■ **Exercises**
a) In the Mailman thread, what does Harald say Mailman is not?
b) Carry on the Mailman thread from the point where it stops.

#### Text to read ####

Re: [Mailman-Developers] "@" in mail text gets replaced inarchives

30 Sep 2003 · *syntax*

      [John A. Martin]
...
...
...
...
...
...
"Harald" == Harald Meland
Harald> It is not clear to me that Mailman *is* an MTA.  It is not
Harald> an SMTP server, and is not (necessarily) an SMTP client.
To have been precise perhaps I should have said something like "a mail
agent must not muck with an existing Message-Id except as specified by
the applicable standards".  The Applicable Standards, to quote for
example rfc2822,, apply as follows:
This standard specifies a syntax for text messages that are sent
between computer users, within the framework of "electronic mail"
messages.
I agree that it is obvious that Mailman should strive to avoid sending
non-RFC2822-compliant messages.
However, I would think that the issue at hand is not about message
*syntax*, but rather about the *semantic* value of a message's
Message-Id.

#### Material provided ####

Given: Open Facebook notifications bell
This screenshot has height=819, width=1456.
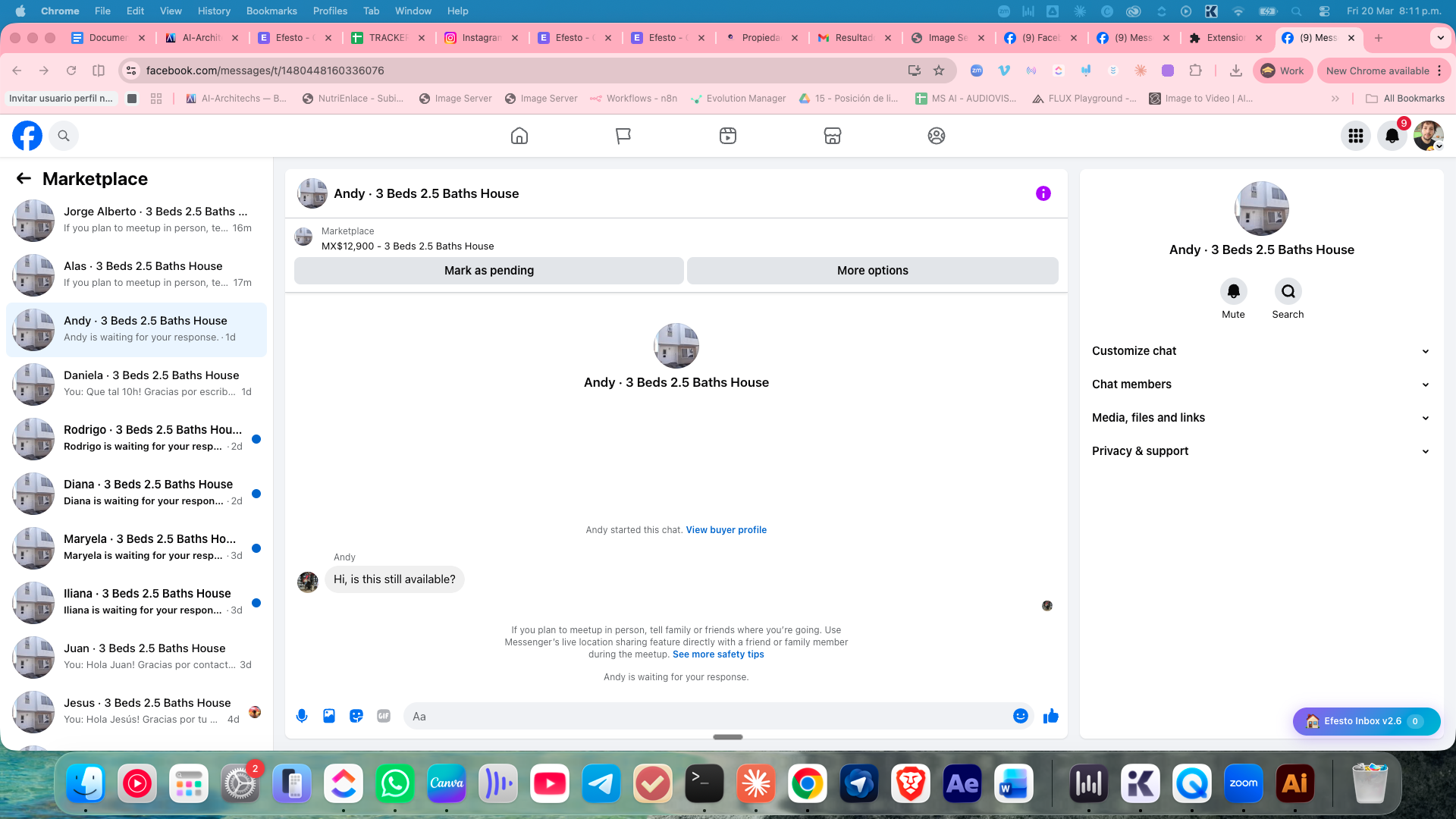Looking at the screenshot, I should pyautogui.click(x=1392, y=136).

####

■ **In response**
a) It is not an SMTP server, and it is not necessarily an SMTP client.

b)
Now that that nit is off my chest :-), I'll be quick to agree that RFC
2822 surely do contain a fair bit of semantic specifications as well;
more on that below.
...
The applicable standards govern what goes on the wire and therefore
what Mailman causes to be put on the wire through a MTA should be
compliant.
Mailman is sort of between a rock and a hard place here, as it
occupies a double role:

Mailman should be liberal in what it accepts -- which seems to
imply that it should accept incoming messages even if they do not
not conform strictly to all aspects of RFC 2822.
As one example, Mailman shouldn't offhandedly reject an incoming
message just because there is a slight address syntax error in the
message's From: header.

At the same time, Mailman should be conservative in what it sends.
Naively, this would mean that Mailman ought to ensure that any
message it puts on the wire conforms with RFC 2822; however, that
would then have to either clash with the "liberal in what you
expect" idea, or with the "don't change the message" maxim.

...
Harald> However, even if Mailman isn't an MTA, it would be nice if
Harald> it *mostly* tries to follow the MTA rules.

Harald> (As a side note, I am unable to find *clear* references to
Harald> the effect of your statement in RFCs 2821 or 2822.)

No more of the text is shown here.